=== Your assignment ===
Down to the last line, restate the material below exactly.

Content starts

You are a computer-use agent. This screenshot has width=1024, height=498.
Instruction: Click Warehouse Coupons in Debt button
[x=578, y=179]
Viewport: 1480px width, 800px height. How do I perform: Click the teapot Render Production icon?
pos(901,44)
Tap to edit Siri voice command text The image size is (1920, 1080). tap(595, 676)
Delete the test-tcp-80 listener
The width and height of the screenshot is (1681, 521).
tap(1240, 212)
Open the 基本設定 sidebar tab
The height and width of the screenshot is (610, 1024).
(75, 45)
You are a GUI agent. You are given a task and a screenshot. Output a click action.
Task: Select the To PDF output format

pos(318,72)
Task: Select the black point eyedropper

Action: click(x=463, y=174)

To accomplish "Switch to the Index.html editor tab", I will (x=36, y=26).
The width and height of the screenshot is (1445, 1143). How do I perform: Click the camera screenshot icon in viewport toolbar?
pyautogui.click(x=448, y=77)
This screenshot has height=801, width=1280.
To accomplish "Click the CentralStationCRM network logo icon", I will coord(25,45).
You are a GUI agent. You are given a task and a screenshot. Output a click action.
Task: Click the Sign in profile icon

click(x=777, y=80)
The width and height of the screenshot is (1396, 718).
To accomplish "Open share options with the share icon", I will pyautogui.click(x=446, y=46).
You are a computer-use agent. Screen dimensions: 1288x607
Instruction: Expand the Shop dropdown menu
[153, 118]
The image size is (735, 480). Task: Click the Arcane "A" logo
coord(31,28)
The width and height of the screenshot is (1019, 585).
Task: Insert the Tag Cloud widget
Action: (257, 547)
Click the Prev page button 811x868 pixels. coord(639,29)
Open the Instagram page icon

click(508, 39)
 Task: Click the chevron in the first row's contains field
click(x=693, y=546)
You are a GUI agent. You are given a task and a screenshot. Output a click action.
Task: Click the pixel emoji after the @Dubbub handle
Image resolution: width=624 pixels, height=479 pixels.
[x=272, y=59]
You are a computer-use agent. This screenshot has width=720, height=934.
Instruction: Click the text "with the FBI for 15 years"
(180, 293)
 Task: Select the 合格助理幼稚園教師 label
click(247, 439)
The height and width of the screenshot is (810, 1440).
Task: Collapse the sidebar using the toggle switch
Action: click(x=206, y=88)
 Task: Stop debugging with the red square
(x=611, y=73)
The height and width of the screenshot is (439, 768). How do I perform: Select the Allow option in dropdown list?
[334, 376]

Content ends

=== Solution to this exercise ===
You are a computer-use agent. This screenshot has width=1024, height=498.
Instruction: Click Warehouse Coupons in Debt button
[x=578, y=179]
Viewport: 1480px width, 800px height. How do I perform: Click the teapot Render Production icon?
pos(901,44)
Tap to edit Siri voice command text The image size is (1920, 1080). tap(595, 676)
Delete the test-tcp-80 listener
The width and height of the screenshot is (1681, 521).
tap(1240, 212)
Open the 基本設定 sidebar tab
The height and width of the screenshot is (610, 1024).
(75, 45)
You are a GUI agent. You are given a task and a screenshot. Output a click action.
Task: Select the To PDF output format

pos(318,72)
Task: Select the black point eyedropper

Action: click(x=463, y=174)

To accomplish "Switch to the Index.html editor tab", I will (x=36, y=26).
The width and height of the screenshot is (1445, 1143). How do I perform: Click the camera screenshot icon in viewport toolbar?
pyautogui.click(x=448, y=77)
This screenshot has height=801, width=1280.
To accomplish "Click the CentralStationCRM network logo icon", I will coord(25,45).
You are a GUI agent. You are given a task and a screenshot. Output a click action.
Task: Click the Sign in profile icon

click(x=777, y=80)
The width and height of the screenshot is (1396, 718).
To accomplish "Open share options with the share icon", I will pyautogui.click(x=446, y=46).
You are a computer-use agent. Screen dimensions: 1288x607
Instruction: Expand the Shop dropdown menu
[153, 118]
The image size is (735, 480). Task: Click the Arcane "A" logo
coord(31,28)
The width and height of the screenshot is (1019, 585).
Task: Insert the Tag Cloud widget
Action: (257, 547)
Click the Prev page button 811x868 pixels. coord(639,29)
Open the Instagram page icon

click(508, 39)
 Task: Click the chevron in the first row's contains field
click(x=693, y=546)
You are a GUI agent. You are given a task and a screenshot. Output a click action.
Task: Click the pixel emoji after the @Dubbub handle
Image resolution: width=624 pixels, height=479 pixels.
[x=272, y=59]
You are a computer-use agent. This screenshot has width=720, height=934.
Instruction: Click the text "with the FBI for 15 years"
(180, 293)
 Task: Select the 合格助理幼稚園教師 label
click(247, 439)
The height and width of the screenshot is (810, 1440).
Task: Collapse the sidebar using the toggle switch
Action: click(x=206, y=88)
 Task: Stop debugging with the red square
(x=611, y=73)
The height and width of the screenshot is (439, 768). How do I perform: Select the Allow option in dropdown list?
[334, 376]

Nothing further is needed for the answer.